Snoopy was on meds for 4 weeks and showed no signs of pain after tapering off. Five weeks into crate rest, he was able to hold a standing position for about 4 seconds. He graduated from crate rest on January 14 and since it was the first time I allowed him to scoot around…except for the few times he got away from me during crate rest…I felt so bad for him to see him struggling to scoot. However, he adapted quickly and I got accustomed to seeing him scoot around and no longer felt sorry for him once I saw he was back to his usual happy self…even though he can’t walk. One week after crate rest he started standing up on his own as he scooted. Two weeks after that, he started to move his hind legs while in standing position as if walking in place without lifting his legs off the ground. Furthermore, he slowly wagged his tail for the first time since he went down!


Around five months after he went down, he showed more improvements while I did his bicycle exercises…he seemed to place his hind legs on the ground rather then just flopping down…and his hind legs started to tremble and have jerky movements on a daily basis. Additionally, he began standing up on his own from a sitting position! At 6 months, he started standing up in place without me having to put him in sitting position first! His legs are constantly moving and kicking.

On September 10, ten months after Snoopy went down…when the doctor placed a needle on the back of his right hind leg above his paw pad…he yelped and turned his head to look at the doctor and started trembling as if it hurt him! The doctor and I where shocked! And a couple of weeks ago, as I had him standing on all fours, his right hind leg slipped back and he corrected it back to standing position!

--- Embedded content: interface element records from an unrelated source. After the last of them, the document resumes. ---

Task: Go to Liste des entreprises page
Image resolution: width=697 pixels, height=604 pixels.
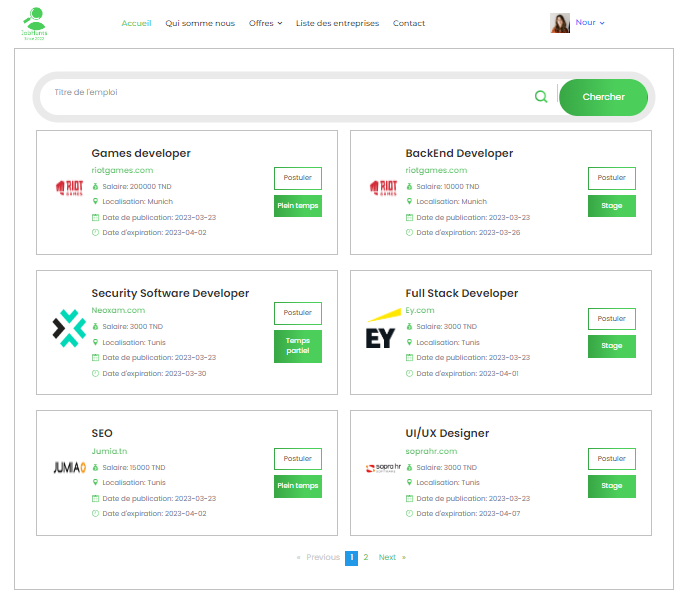Action: pos(337,23)
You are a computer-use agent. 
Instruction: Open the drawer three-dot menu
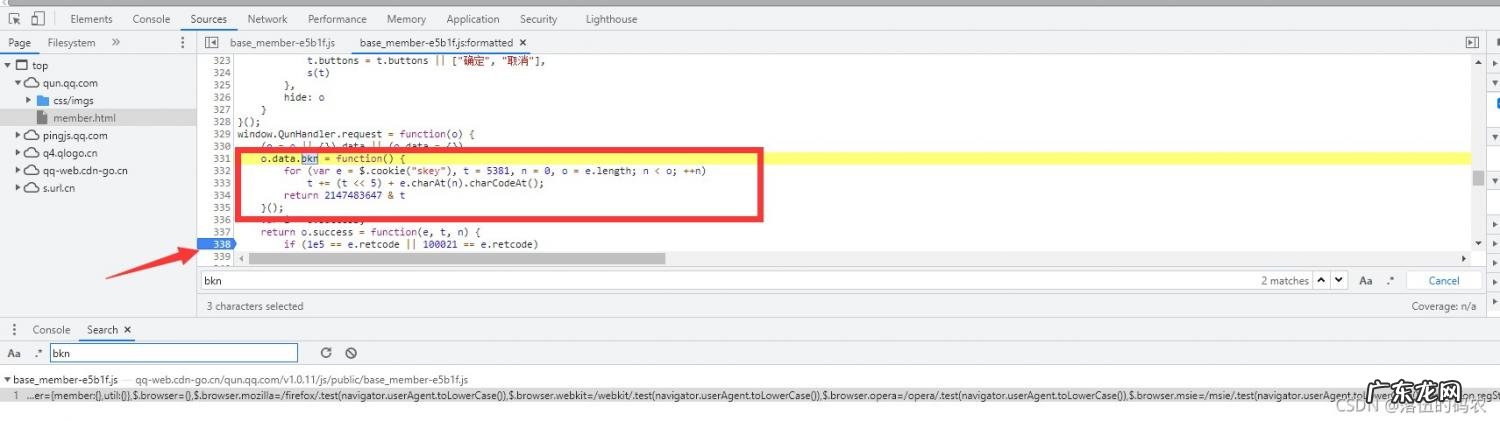pos(14,330)
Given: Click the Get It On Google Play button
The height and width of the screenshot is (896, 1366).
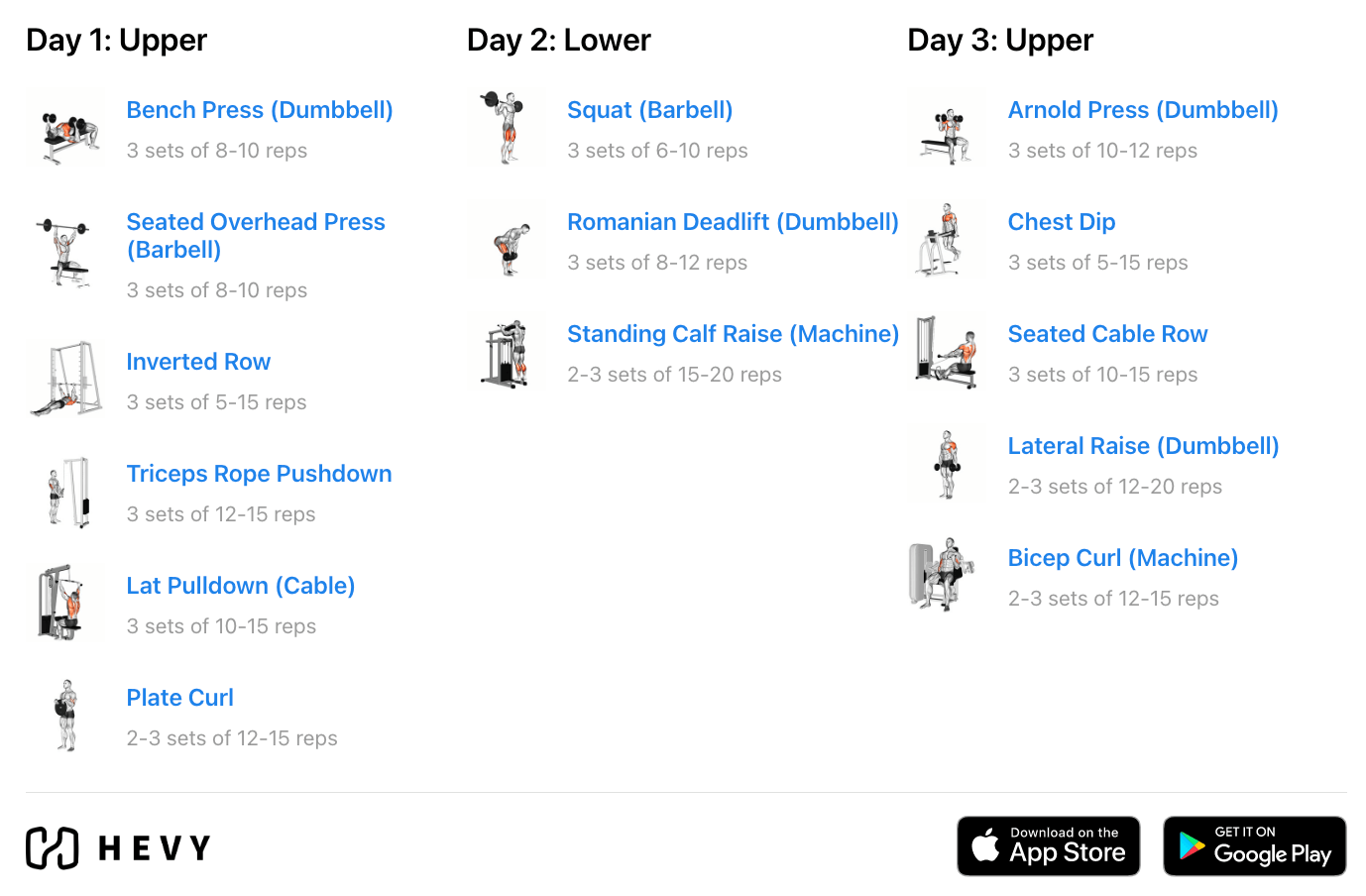Looking at the screenshot, I should pyautogui.click(x=1254, y=845).
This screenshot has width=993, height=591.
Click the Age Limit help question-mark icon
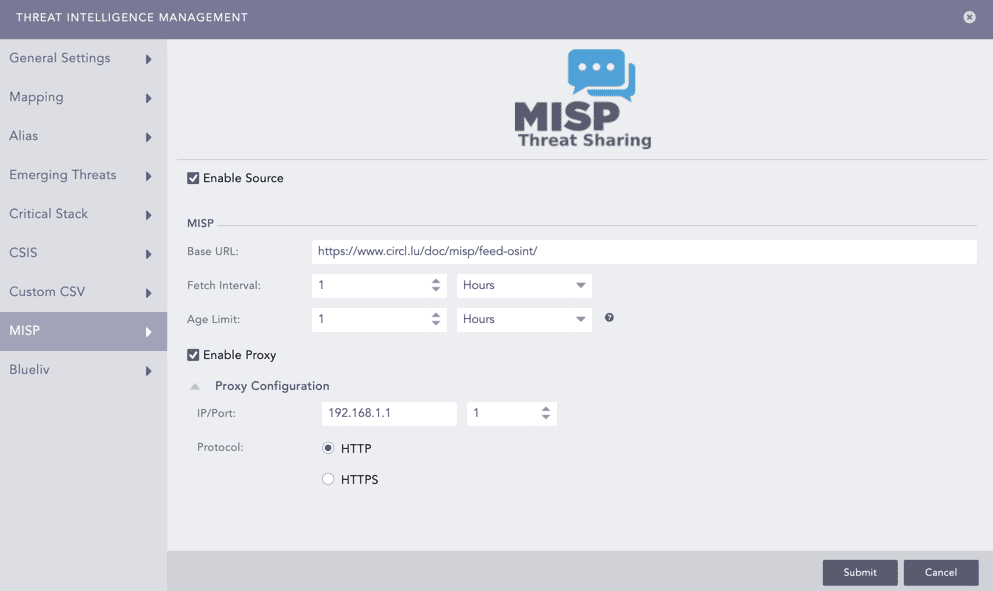609,318
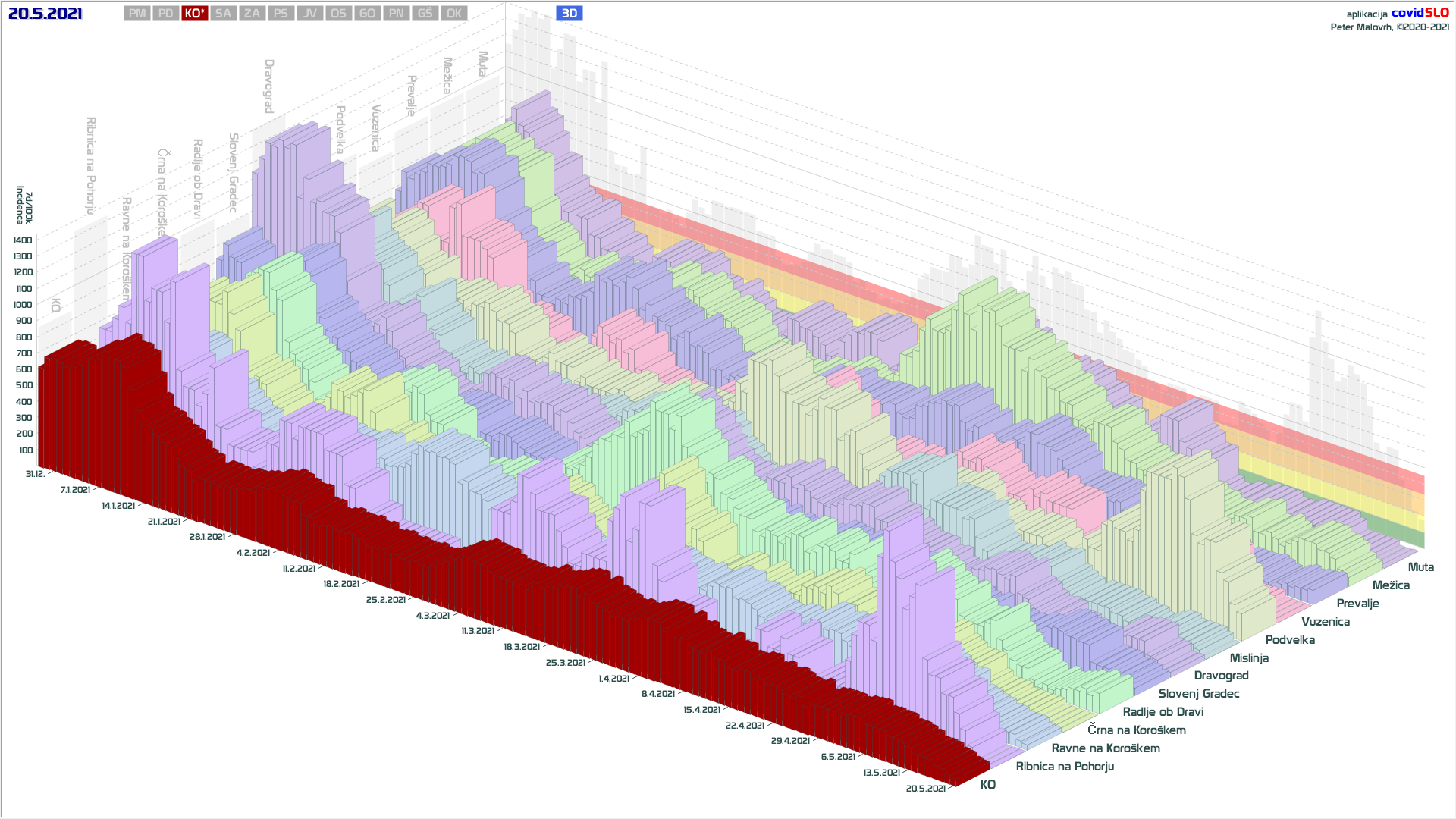
Task: Choose the GO region button
Action: [x=367, y=14]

It has been a year since Snoopy went down and he still doesn’t walk and doesn’t have bladder and bowel control, although he has had many improvements along the way…which shows that you should never loose hope. Most importantly, he doesn’t give a hoot that he can’t walk; he is pain free, happy and super spoiled! Some people told me to PTS him when he went down thinking that he wasn’t going to have quality of life…he certainly proved them wrong! I am so grateful to have him in my life and to see him so full of life. Though he only slowly wags his tail occasionally, he shows me he is happy in many other ways…he hops on his front paws,rolls over to get tummy rubs, he gives lots of wet kisses, barks along with his brother Cory, runs wild in his cart and scoots allover the house like a seal. I look at him and think..."how could some people PTS a dog like him? He's so full of life!”

I must say I am extremely grateful for the help and support I received from the Dodgerslist moderators and members. No vet could have given me the information, encouragement and attention I received from the moderators. They were a safe haven for me during the difficult times as well as the happy times when no one else around me understood what I was going through.

To those of you just starting out on this IVDD journey...I assure you that no matter how overwhelmed you may feel at first…it DOES get better and you’ll be glad you gave your fur-baby the chance to recover and go back to being the same sweet, joyful dog you’ve always known. Our dogs have a strong will and determination, they learn to adapt faster than we do. They teach us all a great lesson on endurance, perseverance and the will to live a happy life with those who love us…regardless of what life throws our way.